I swear it’s a conspiracy. When I’m too busy to replenish, refill or repair the small things at home, it seems everything starts running out, burning out and breaking down all at once. So after the holidays, I spend the first weeks of January getting things back to even. I found a bluwaterread ~ The Southern Pantry Cookbook ~ to help in the kitchen. 🙂
The Southern Pantry Cookbook is a great go-to source for meal planning inspiration. Jennifer Chandler works with a pantry inventory that’s very similar to what is in my pantry (when it’s stocked that is, hmmm) and her recipes are familiar to any southern cook. Seeing recipes that I can make from pantry and freezer items makes it easier to keep things stocked, and plan out some meals for the week.

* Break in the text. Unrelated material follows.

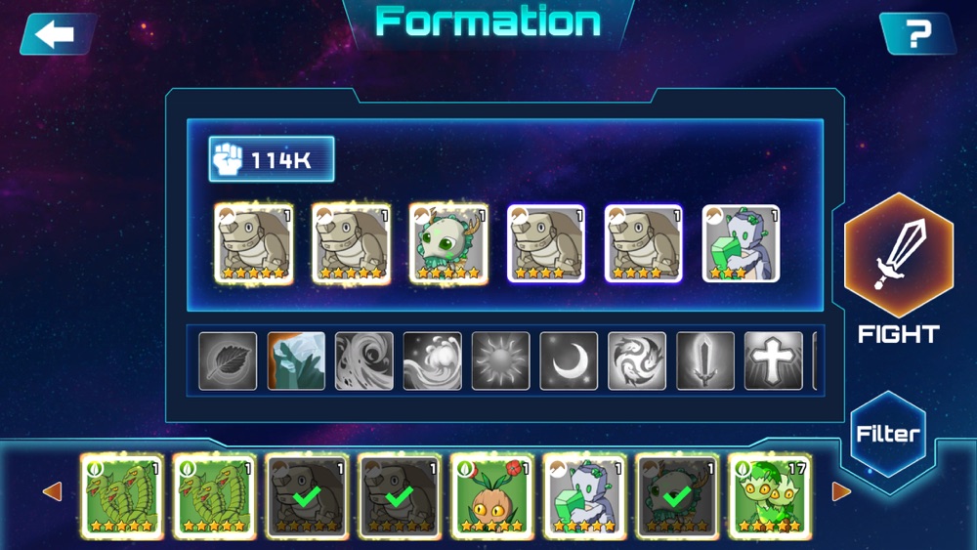
Task: Open the question mark help button
Action: [x=917, y=33]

If I were in a show it would be called “Short Attention Span Cooking”! If I have to look up a recipe online, or stop and look for an ingredient while I am cooking, I will get distracted and dinner may never get finished. So I have the extras I use most often (various oils, vinegars, herbs, spices) near the cook top ~ and salt/pepper for seasoning in several places. If short attention span cook has to look for salt or pepper the food will either be bland or overly seasoned! And as part of the conspiracy, ALL the salt and pepper grinders, containers and cellars were empty last week. Time to get with the program!
So I cleaned the counters, washed and refilled all the oil and vinegar bottles and cruets. Filled the pepper grinders and salt cellars. Chopped garlic and packed it in olive oil for the fridge, and restocked the pantry. Then as a reward I went to Penzey’s to fill in the most used herbs and spices. I am so lucky to have a Penzey’s in my neighborhood, but it’s also convenient to order online.
Rosemary, thyme, parsley, bay leaves, basil and red pepper flakes ~ plus lemon and garlic ~ cover most of my needs. I love fresh herbs when they’re available, but the dried ones from Penzey’s are just as flavorful. Penzey’s also has wonderful herb and spice mixes. A couple of pinches of the Green Goddess or Pasta Sprinkle with oil and vinegar make a great vinaigrette or chicken marinade ~ and keep short attention span cook on track!
And not to forget the bar essentials ~ I picked up some critically needed whole nutmeg to grate for topping a Tru Blu Painkiller! It’s a real problem if we can’t make a proper island Painkiller around here!
Now the pantry and extras are refilled and restocked. I’ve got The Southern Pantry Cookbook as meal planning inspiration, and had a Tru Blu Painkiller for cocktail hour yesterday. Oh and happily improvised a really good panzanella salad with fresh vinaigrette yesterday at lunch. Small things getting back in order, but it makes everything easier ~ and the sun was finally shining after four days of cold and gloom. 🙂
Now if I can just get the dust bunnies tamed and the burned-out lightbulbs changed ~ that’s tomorrow’s chore! It’s not exactly a day at the beach, but I’ll listen to beach music while working and there will be a boat drink when it’s done. Keep calm and sail on!